San Francisco, CA (CompNewsNetwork) - For nearly 100 years and through many economic cycles, the California State Fund has continually served California's employers and employees. Our strong financial position is the direct result of a conservatively managed investment portfolio that is diversified among issuers and sectors, and carries average credit quality equivalent to an S&P rating of AA+. Our customers don't have to worry about risky investments. And in these challenging and uncertain times there is at least one constant: State Compensation Insurance Fund, California's most stable workers' compensation carrier.
The California State Fund is providing the following fact sheet providing specific information about our investment portfolio, cash flow and reserves.
Investment Portfolio Conservatively managed and diversified among issuers and sectors. Carries an average credit quality equivalent to an S&P rating of AA+. More than 99 percent A or better. Nearly 64 percent is Aaa/AAA. Made up primarily of U.S. Treasuries, agency debentures and mortgage-backed securities guaranteed by FNMA, FHLMC or GNMA. Portfolio balance consists primarily of corporate bonds rated A2/A or better at the time of purchase. No single issuer makes up more than 0.75 percent of the aggregate portfolio. Yields approximately 5 percent.

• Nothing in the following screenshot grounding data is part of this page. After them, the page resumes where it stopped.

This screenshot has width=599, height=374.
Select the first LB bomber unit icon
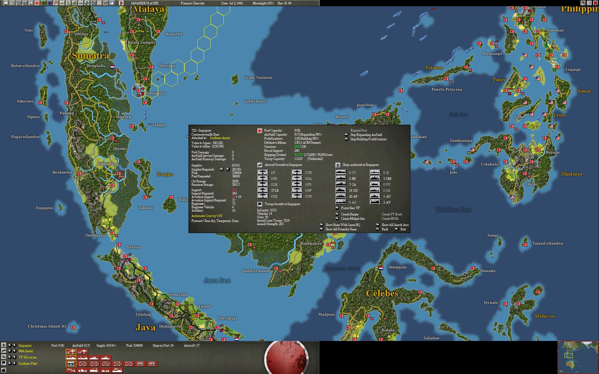(71, 352)
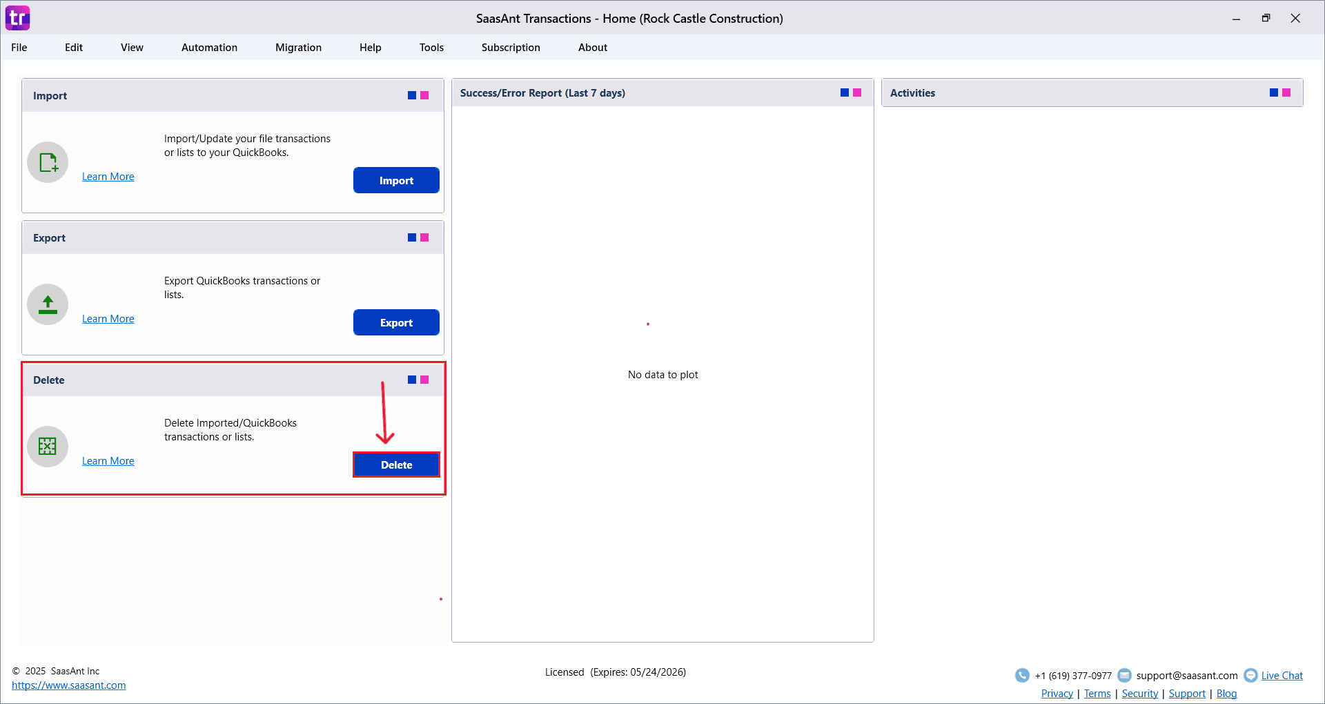Toggle the blue square on the Import panel header
The height and width of the screenshot is (704, 1325).
[411, 95]
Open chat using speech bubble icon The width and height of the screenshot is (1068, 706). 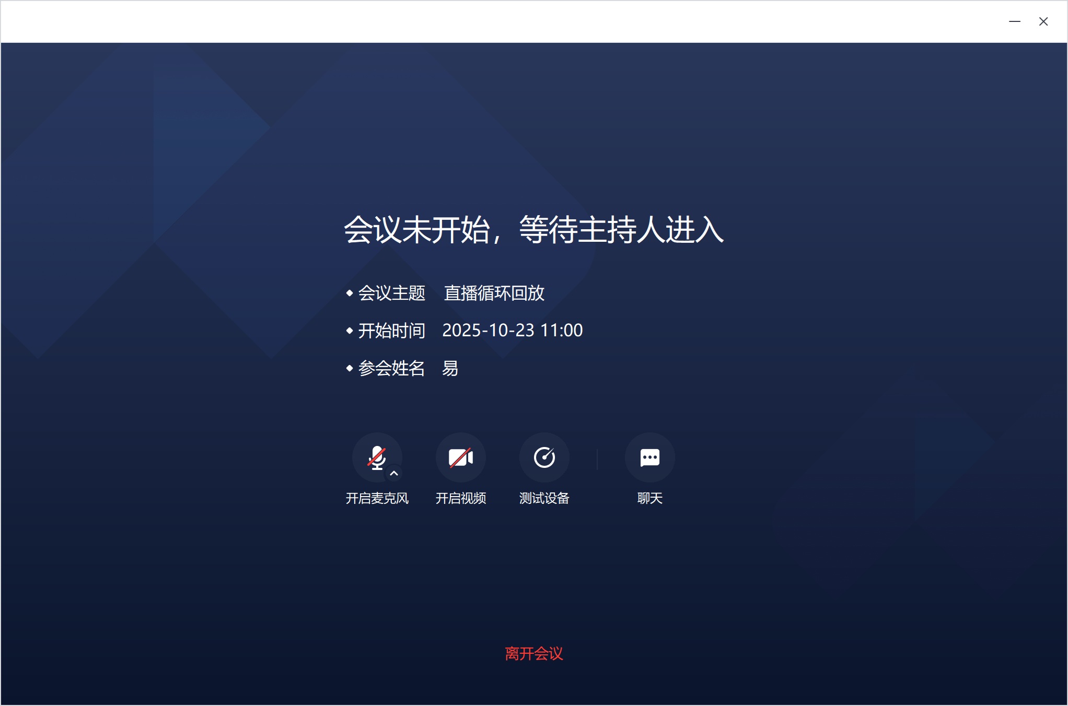pyautogui.click(x=649, y=457)
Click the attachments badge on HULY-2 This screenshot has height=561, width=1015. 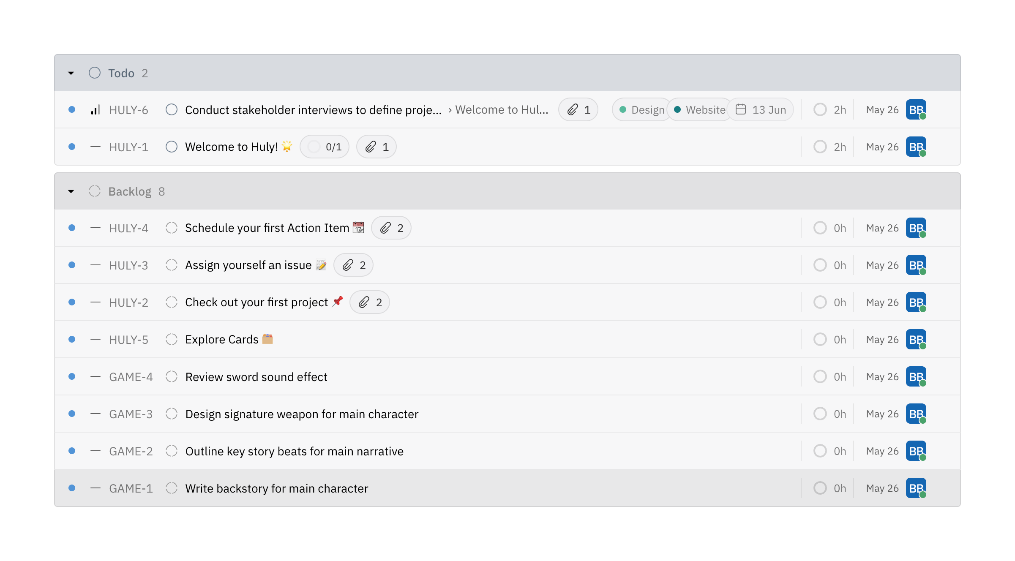coord(369,302)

Cash Flow Bond portfolio of relatively short duration provides a steady stream of incoming cash flow supplementing our normal underwriting cash flow. Bonds provide strong liquidity which gives us the ability to hold investments to maturity allowing us to meet our payment obligations.
Reserves A strong loss reserve position. Premium to surplus ratio of .33 to 1.0. Reserve to surplus ration of 3 to 1. A sound reinsurance program in place. A-rated reinsurers protecting not only capital but policyholders against catastrophic loss.
As we move forward, Californians can be assured State Fund will remain a vital and necessary resource for California's economy, providing security for California's businesses and employees.